Recent reporting has brought to light serious vulnerabilities with a common time saving function of Central Processing Units (CPUs). This process is known as speculative execution, where a CPU will predict the most likely outcome of a process branch. By doing this, the CPU can execute other processes, which leads to increased speed. When the CPU is wrong and the process branches differently, the state of the process is rolled back.

Meltdown is the name given to CVE-2017-5754 (called “rogue data cache load”), which notes that during speculative execution unprivileged users may be able to access system level data by analyzing the cache. Spectre is two different vulnerabilities rolled into one name. It refers to CVE-2017-5753 (bounds check bypass) and CVE-2017-5715 (branch target injection). Spectre potentially allows access to kernel (the layer between an application and the system) memory by a user application by exploiting the time it takes a CPU to validate an access call.

This would allow a malicious actor to not only gather information on your machine, but servers you interact with (such as ones run by Google Cloud Services or Amazon Web Services). With this access, they can gather passwords, PINs, photos, messages and more.
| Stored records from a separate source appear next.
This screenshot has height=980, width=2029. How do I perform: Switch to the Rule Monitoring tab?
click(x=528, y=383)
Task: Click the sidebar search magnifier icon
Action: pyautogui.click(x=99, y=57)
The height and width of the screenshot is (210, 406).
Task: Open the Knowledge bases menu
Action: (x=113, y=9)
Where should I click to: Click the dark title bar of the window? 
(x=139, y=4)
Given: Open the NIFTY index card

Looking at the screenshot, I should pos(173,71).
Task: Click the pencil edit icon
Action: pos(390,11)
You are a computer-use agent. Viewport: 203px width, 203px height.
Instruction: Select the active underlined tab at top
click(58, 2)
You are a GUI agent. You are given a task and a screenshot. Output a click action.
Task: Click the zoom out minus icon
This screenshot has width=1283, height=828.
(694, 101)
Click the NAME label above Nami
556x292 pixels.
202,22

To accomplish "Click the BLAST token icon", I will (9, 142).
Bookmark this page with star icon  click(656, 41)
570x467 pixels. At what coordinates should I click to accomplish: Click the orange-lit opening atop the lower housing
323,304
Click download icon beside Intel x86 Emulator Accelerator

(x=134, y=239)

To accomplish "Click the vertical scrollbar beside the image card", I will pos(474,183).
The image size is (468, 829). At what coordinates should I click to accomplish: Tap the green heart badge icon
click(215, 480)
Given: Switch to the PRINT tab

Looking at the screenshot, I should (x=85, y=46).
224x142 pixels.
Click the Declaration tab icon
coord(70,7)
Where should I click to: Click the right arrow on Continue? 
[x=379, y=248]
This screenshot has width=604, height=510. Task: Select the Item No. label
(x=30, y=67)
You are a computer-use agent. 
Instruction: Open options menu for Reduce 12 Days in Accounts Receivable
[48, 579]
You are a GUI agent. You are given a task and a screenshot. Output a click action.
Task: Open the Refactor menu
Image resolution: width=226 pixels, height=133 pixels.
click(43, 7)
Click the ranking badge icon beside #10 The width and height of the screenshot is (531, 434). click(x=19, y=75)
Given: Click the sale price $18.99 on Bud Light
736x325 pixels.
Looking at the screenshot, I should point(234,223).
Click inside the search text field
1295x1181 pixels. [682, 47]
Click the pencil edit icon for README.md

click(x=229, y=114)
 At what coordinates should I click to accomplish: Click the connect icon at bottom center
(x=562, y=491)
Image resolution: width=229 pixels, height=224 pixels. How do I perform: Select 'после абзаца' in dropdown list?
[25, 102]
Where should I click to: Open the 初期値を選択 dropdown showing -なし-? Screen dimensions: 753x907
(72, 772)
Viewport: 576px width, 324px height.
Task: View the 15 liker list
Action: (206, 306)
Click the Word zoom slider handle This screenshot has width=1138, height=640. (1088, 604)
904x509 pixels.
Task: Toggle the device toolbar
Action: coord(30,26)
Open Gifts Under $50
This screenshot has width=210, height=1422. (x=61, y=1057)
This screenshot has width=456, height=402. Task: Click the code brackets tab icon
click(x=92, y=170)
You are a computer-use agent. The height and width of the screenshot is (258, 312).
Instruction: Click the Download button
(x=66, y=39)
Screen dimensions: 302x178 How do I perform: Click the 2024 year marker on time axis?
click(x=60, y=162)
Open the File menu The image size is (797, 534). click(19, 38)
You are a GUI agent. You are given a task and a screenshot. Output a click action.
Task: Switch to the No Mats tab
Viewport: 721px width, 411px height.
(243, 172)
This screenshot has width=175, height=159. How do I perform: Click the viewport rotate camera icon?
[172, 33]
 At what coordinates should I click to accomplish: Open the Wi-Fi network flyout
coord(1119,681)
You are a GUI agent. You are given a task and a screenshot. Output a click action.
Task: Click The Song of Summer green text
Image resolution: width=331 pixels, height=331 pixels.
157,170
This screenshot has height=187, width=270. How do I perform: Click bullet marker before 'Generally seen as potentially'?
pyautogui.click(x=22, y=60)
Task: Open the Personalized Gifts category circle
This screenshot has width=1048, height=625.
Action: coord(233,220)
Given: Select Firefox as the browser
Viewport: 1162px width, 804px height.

These vulnerabilities impact Intel, AMD and ARM processors made after 1995 that use the speculative execution function. Because this is an issue with the CPU, it impacts android, iOS, Windows, Linux, Unix across computers, tablets, smartphones and even gaming consoles such as the Nintendo Switch. Patches are being created to fix the vulnerability, and some have already been released.

What does this mean for you? To protect your sensitive data, you will need to download a security update for your machine. Initially there was speculation that all systems that were updated would notice a performance decrease, up to 30% due to the fix of speculative execution. However, Google notes in their security blog that they have observed negligible impact on performance after the fixes.